Петр даже пеленки стирал сам.
Когда повивальная бабка обкладывала ребенка в присутствии Павла нагретой черепицей, он стоял будто онемев. И только локтем проверял теплоту черепицы.
И, словно предчувствуя, какое Петр получит известие о тесте, Павел не раз при этом нежно мурлыкал о том, что одни Исаковичи умирают, а другие рождаются И так будет продолжаться вечно.
Возле этой колыбельки, когда ее выносили во двор, Павел разговаривал с Трифуном, вежливо, мирно и доброжелательно, будто они за всю жизнь не сказали друг другу худого слова.
Трифун смеялся.
— Шестеро их у меня было, знаю, как я их сделал, но вот, что из такого крохотного жалкого существа, которое любой ветер может унести, вырастает мужчина, что способен одним ударом шашки рассечь человека, это для меня непостижимое чудо! Кабы моя из Румы не спуталась с тем мальчишкой и не раззвонила об этом на весь Банат, я бы, пожалуй, позабыл прошлое, верни она мне шестерых детей. Кто знает, где мне, одинокому, придется сложить свои кости?
Варвара в тот день устала и прилегла.
Чувствовала она себя неважно.
Дождавшись ухода служанки, доложившей о нем, Павел вошел в комнату. Варвара лежала, прислонившись к изголовью кровати, у открытого окна, за которым цвела акация и рос шафран. Она расплела свою косу.
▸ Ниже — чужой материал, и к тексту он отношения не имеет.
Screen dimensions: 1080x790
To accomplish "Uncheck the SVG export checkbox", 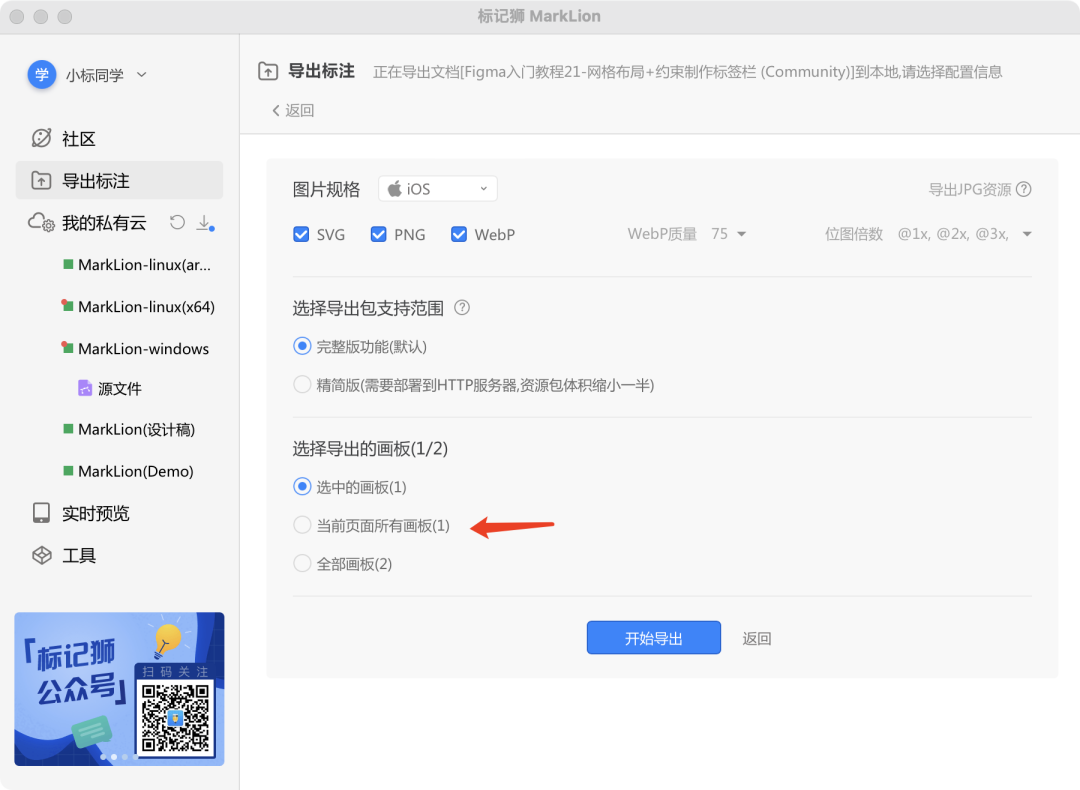I will [x=301, y=234].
За ее головой в проеме окна виднелся Днепр, теперь такой спокойный, и остров Труханов с неподвижными, отражавшимися в воде тополями. У острова, где стояли паромы, деревья уже покрылись зеленью, но кой-какие были еще в цвету.
Справа высились стены Андреевского собора, строившегося по итальянскому проекту уже несколько лет, но еще не законченного. Нижние его окна поблескивали на солнце.
За стоящим на горе собором с золотыми куполами румянилось марево весеннего дня.
И хотя дом купца Жолобова с его узкими оконцами, деревянными ставнями, дощатыми верандами и конюшней на задах не отличался особой красотой, природа вокруг была так хороша, что Павел надолго сохранил в памяти этот погожий весенний день. И Варвару тоже.
Когда он вошел, она улыбалась.
Павел вспомнил, как заставал эту рыжекудрую, улыбающуюся красавицу, которая, по уверению мужа, сохраняла улыбку даже во сне, в Варадине, когда жена или Петр куда-нибудь уходили, а он случайно появлялся.